Active management (midwife/dr helps with delivery of the placenta, shortens phase and reduces risk of bleeding) - haemorrhage or 60 min delay should prompt active management - associated with N&V

Intramuscular oxytocin can be given to help the uterus contract and expel the placenta (careful traction is applied to the umbilical cord to guide the placenta out of the uterus)

158
Q

Describe the blood supply to the uterus

A

Uterine artery

  • Branches from internal iliac
  • Runs behind the peritoneum to enter the lateral border of the uterus, through 2 layers of the broad ligament
  • Anastomoses w/ the ovarian & vaginal arteries
159
Q

Describe the blood supply to the ovaries?

A
  • Ovarian arteries: branches of abdominal aorta from below the renal arteries
  • The R ovary drains directly into IVC
  • L ovary drains into L renal vein
160
Q

Describe the relationship of the bladder and the uterus

A

The bladder lies anterior to the uterus

161
Q

Describe the lymphatic drainage of the female pelvic organs (vulva, lower vagina, cervix, endometrium, ovaries)

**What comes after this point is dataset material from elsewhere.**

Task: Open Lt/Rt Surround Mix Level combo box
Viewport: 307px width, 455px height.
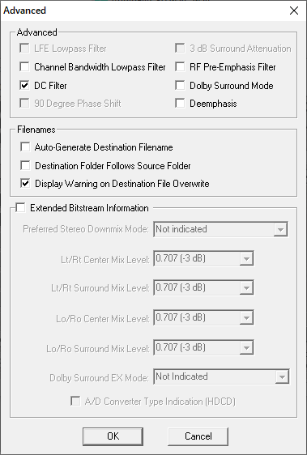Action: tap(203, 287)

Why is it important to have knowledge of lymphatic drainage?

A

Lymphatic drainage of the pelvic organs

  • Vulva and lower vagina→ inguinofemoral → external iliac nodes.
  • Cervix→ cardinal ligaments → hypogastric, obturator, internal iliac → common iliac, and para-aortic nodes.
  • Endometrium→ broad ligament → iliac and para-aortic nodes.
  • Ovaries→ infundibulopelvic ligament → para-aortic nodes.

Knowledge of lymphatic drainage is important when considering metastatic spread from genital tract cancer.